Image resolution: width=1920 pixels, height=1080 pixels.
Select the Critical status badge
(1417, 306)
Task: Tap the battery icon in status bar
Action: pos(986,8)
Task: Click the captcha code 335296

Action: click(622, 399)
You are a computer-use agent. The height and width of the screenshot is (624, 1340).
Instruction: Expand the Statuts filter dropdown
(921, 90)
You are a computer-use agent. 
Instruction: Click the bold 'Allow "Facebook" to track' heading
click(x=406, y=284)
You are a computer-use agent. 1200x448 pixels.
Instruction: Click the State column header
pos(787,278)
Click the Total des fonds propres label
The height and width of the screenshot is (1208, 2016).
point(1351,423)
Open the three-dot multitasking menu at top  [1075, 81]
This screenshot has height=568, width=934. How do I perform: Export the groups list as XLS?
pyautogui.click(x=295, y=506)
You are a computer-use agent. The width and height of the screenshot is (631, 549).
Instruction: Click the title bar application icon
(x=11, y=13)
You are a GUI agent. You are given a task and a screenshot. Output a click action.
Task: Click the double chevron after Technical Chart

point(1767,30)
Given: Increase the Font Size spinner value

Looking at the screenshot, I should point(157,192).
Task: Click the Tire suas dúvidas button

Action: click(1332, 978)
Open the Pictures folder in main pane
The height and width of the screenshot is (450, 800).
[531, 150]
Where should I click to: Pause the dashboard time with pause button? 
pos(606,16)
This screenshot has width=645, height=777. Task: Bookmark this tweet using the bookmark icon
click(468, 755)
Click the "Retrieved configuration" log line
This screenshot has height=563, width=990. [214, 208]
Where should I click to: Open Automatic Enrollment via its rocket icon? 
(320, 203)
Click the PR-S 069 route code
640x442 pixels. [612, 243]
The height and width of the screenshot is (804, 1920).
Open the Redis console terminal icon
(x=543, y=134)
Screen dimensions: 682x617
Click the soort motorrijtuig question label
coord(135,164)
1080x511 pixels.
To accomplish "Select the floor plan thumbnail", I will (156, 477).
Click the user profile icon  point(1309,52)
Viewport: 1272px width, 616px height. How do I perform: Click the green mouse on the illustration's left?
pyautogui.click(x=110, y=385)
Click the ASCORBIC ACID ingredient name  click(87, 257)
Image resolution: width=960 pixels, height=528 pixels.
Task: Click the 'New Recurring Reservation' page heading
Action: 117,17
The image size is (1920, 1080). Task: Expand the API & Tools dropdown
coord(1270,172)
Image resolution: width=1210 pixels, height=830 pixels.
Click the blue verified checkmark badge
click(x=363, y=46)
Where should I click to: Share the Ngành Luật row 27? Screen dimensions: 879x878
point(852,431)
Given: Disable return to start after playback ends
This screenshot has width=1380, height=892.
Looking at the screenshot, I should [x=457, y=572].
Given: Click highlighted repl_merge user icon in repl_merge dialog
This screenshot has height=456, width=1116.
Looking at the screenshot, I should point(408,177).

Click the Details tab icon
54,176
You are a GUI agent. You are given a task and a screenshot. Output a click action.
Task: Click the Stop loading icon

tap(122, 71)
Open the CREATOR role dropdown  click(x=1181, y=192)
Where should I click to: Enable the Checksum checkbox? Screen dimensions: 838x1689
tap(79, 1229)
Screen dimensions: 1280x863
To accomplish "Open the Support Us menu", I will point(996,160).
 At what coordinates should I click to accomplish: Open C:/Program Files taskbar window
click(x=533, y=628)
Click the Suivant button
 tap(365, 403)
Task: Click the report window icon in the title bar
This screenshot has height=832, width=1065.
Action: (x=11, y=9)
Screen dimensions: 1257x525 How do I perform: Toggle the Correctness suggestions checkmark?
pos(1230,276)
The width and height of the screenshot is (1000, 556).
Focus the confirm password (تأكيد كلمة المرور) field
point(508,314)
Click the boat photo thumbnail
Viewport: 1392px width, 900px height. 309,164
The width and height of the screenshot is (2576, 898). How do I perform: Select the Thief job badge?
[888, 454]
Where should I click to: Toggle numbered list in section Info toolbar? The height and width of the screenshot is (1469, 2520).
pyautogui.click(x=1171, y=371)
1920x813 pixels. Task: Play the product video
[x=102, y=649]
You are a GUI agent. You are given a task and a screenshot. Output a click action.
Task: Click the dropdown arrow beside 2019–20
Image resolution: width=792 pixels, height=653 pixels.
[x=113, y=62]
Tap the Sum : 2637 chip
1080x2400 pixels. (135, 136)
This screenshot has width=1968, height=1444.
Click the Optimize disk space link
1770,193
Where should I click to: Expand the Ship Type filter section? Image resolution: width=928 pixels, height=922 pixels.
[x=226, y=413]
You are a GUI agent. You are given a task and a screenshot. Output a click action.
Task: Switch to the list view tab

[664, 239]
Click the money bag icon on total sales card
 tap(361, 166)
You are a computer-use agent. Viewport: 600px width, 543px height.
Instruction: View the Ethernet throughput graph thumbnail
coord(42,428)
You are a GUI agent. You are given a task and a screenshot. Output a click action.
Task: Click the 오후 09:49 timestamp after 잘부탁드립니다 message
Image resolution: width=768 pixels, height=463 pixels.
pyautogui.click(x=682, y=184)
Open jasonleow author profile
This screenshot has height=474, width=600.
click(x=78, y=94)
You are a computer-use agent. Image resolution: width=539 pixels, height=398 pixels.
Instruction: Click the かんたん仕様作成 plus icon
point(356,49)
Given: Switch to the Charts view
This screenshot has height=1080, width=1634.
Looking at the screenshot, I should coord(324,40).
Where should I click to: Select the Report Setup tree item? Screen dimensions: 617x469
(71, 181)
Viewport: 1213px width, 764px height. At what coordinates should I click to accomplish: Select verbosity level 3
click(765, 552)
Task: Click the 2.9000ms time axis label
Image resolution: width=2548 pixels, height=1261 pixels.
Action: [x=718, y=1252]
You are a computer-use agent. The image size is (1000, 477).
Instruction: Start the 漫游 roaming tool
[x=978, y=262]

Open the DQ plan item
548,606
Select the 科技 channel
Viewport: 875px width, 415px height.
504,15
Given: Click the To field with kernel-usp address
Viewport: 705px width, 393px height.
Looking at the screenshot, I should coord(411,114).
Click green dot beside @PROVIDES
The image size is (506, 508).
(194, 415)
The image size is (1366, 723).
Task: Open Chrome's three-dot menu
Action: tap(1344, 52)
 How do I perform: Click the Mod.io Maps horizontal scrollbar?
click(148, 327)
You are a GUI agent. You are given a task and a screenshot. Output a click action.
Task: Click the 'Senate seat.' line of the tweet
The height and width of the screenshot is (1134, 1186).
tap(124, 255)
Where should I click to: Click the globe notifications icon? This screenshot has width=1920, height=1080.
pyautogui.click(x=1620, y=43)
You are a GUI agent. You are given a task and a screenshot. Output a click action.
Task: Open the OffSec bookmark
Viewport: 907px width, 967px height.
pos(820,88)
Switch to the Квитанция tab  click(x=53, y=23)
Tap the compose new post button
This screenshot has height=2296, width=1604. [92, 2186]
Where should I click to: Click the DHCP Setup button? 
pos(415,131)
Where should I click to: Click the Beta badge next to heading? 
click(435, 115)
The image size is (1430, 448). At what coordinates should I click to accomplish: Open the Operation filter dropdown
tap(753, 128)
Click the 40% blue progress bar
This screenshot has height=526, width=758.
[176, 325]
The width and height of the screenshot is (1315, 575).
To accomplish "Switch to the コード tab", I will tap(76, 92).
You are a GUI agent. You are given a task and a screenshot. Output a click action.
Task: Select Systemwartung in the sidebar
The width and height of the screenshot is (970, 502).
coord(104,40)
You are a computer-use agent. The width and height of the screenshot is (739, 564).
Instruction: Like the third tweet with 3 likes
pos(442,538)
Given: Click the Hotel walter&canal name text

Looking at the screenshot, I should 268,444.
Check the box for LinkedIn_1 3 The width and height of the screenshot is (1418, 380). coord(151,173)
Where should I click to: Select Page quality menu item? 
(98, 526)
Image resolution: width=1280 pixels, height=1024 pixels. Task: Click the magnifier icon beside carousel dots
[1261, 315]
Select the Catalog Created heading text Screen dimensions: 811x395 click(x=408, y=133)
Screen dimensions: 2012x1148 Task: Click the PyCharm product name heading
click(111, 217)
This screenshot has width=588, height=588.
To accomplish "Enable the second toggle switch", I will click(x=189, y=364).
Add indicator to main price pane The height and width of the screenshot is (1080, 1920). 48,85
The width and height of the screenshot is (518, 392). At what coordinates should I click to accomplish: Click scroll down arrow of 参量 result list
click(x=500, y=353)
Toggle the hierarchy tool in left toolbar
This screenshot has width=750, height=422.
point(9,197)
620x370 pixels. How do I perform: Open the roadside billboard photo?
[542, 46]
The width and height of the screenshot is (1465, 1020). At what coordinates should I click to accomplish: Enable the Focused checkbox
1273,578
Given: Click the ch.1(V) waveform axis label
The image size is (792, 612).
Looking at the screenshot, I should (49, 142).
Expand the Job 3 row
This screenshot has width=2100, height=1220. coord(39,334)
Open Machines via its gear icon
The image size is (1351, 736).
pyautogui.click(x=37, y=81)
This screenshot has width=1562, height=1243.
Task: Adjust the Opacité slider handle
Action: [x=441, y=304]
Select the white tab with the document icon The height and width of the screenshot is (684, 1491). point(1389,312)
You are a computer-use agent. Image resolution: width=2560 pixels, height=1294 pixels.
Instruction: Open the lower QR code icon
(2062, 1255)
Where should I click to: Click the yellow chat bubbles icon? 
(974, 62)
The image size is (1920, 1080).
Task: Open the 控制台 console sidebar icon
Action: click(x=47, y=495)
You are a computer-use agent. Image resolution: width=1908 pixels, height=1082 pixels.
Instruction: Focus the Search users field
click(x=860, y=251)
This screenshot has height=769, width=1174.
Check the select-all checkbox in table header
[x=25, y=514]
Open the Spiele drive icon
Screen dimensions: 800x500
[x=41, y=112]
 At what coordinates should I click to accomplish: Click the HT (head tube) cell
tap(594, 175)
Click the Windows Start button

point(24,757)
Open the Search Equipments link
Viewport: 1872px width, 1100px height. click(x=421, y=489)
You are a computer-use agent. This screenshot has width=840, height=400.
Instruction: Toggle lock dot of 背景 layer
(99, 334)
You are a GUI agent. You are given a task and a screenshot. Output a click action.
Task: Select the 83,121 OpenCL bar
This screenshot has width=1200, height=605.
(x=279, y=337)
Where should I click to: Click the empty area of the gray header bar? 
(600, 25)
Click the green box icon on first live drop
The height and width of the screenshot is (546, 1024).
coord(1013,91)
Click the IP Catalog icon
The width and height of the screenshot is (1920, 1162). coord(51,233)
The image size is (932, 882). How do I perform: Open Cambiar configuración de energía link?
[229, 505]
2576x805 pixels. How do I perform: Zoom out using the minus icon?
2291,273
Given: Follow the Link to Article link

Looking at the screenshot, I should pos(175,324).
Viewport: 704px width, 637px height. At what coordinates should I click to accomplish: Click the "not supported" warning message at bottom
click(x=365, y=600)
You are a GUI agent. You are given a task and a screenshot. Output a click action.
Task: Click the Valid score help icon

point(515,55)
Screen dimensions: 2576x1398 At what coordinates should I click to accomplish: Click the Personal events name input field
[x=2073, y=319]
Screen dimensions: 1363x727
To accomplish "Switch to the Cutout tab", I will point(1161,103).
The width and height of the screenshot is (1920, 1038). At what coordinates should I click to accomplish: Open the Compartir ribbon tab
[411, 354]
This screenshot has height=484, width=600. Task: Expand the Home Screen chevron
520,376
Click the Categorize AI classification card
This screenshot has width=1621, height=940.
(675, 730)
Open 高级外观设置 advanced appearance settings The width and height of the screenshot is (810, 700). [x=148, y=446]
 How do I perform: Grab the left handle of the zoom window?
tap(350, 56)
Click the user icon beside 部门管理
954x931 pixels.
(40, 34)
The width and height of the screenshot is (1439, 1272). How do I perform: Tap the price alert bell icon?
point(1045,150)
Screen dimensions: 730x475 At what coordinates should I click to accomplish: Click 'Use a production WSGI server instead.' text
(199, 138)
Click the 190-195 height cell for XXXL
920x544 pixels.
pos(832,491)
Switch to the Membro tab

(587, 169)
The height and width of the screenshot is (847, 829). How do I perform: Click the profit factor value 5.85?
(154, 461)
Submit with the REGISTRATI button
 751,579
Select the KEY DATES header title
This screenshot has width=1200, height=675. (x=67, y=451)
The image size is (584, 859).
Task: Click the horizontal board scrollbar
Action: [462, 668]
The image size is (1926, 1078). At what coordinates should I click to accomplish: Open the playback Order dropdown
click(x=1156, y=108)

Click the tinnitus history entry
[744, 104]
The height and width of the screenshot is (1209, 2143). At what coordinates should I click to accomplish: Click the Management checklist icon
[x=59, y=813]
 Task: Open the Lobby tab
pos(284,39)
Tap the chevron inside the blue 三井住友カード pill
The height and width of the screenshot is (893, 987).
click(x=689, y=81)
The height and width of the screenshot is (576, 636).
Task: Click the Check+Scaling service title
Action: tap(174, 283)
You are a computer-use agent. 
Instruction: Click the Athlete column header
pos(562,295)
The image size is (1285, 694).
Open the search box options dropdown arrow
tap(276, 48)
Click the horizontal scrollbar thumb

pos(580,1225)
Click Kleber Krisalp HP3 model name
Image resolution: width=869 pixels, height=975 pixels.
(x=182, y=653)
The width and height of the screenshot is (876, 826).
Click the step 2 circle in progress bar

_To be done_
Repeat the rows between the line containing "Open the three-dot" and the line containing "(x=11, y=13)", inclusive.

_Correct output_
Open the three-dot multitasking menu at top  [1075, 81]
This screenshot has height=568, width=934. How do I perform: Export the groups list as XLS?
pyautogui.click(x=295, y=506)
You are a computer-use agent. The width and height of the screenshot is (631, 549).
Instruction: Click the title bar application icon
(x=11, y=13)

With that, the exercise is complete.